_Saved entries_.
--------------------------------------------------

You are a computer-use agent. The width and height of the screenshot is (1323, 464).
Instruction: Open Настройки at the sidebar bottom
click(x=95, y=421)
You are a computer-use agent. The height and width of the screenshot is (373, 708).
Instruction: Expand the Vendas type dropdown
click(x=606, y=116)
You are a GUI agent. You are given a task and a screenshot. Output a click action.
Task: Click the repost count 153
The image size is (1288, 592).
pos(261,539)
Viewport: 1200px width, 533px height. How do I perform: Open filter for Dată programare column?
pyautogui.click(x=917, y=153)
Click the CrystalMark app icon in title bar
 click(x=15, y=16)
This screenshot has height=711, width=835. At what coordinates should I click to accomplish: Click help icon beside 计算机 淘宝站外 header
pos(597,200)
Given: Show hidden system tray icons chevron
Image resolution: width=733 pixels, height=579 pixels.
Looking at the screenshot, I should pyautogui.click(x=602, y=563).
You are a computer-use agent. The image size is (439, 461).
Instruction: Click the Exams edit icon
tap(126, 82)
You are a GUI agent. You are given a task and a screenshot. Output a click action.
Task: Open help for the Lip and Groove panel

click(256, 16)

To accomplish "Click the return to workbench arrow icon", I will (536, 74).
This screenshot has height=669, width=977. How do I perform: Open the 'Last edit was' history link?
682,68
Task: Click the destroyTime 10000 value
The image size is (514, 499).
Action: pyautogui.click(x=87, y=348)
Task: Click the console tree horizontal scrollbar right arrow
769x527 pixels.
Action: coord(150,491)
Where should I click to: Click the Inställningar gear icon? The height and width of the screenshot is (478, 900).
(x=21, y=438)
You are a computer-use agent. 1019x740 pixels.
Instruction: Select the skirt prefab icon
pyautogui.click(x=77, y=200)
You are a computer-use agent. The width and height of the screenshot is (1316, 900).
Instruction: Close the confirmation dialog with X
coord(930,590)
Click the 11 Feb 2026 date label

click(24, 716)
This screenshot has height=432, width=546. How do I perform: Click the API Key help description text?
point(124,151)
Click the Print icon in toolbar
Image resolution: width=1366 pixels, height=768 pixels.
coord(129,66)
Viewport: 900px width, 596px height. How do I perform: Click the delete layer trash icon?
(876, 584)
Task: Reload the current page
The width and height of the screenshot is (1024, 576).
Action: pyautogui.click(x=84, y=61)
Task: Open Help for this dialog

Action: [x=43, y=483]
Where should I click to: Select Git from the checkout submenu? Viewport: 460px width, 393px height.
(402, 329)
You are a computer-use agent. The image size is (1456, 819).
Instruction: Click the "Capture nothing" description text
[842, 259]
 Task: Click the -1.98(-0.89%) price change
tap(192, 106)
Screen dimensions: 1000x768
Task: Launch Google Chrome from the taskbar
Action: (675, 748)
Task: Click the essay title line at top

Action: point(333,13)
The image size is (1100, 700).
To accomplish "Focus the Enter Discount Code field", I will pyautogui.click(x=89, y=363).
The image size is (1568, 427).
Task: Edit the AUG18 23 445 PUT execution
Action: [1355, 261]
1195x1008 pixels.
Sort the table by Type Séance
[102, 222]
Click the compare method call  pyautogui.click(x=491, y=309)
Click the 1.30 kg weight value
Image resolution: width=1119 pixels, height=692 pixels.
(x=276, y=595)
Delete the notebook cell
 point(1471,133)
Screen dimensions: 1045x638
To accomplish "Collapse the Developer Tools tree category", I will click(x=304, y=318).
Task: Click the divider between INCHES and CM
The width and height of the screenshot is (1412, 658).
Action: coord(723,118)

--------------------------------------------------

_THE TASK_. Repeat only the lines starting at the one that contains "is (1316, 900)." and ending at the last line above, exactly as written.

_RESULT OF THE TASK_.
You are a computer-use agent. The width and height of the screenshot is (1316, 900).
Instruction: Close the confirmation dialog with X
coord(930,590)
Click the 11 Feb 2026 date label

click(24, 716)
This screenshot has height=432, width=546. How do I perform: Click the API Key help description text?
point(124,151)
Click the Print icon in toolbar
Image resolution: width=1366 pixels, height=768 pixels.
coord(129,66)
Viewport: 900px width, 596px height. How do I perform: Click the delete layer trash icon?
(876, 584)
Task: Reload the current page
The width and height of the screenshot is (1024, 576).
Action: pyautogui.click(x=84, y=61)
Task: Open Help for this dialog

Action: [x=43, y=483]
Where should I click to: Select Git from the checkout submenu? Viewport: 460px width, 393px height.
(402, 329)
You are a computer-use agent. The image size is (1456, 819).
Instruction: Click the "Capture nothing" description text
[842, 259]
 Task: Click the -1.98(-0.89%) price change
tap(192, 106)
Screen dimensions: 1000x768
Task: Launch Google Chrome from the taskbar
Action: (675, 748)
Task: Click the essay title line at top

Action: point(333,13)
The image size is (1100, 700).
To accomplish "Focus the Enter Discount Code field", I will pyautogui.click(x=89, y=363).
The image size is (1568, 427).
Task: Edit the AUG18 23 445 PUT execution
Action: [1355, 261]
1195x1008 pixels.
Sort the table by Type Séance
[102, 222]
Click the compare method call  pyautogui.click(x=491, y=309)
Click the 1.30 kg weight value
Image resolution: width=1119 pixels, height=692 pixels.
(x=276, y=595)
Delete the notebook cell
 point(1471,133)
Screen dimensions: 1045x638
To accomplish "Collapse the Developer Tools tree category", I will click(x=304, y=318).
Task: Click the divider between INCHES and CM
The width and height of the screenshot is (1412, 658).
Action: coord(723,118)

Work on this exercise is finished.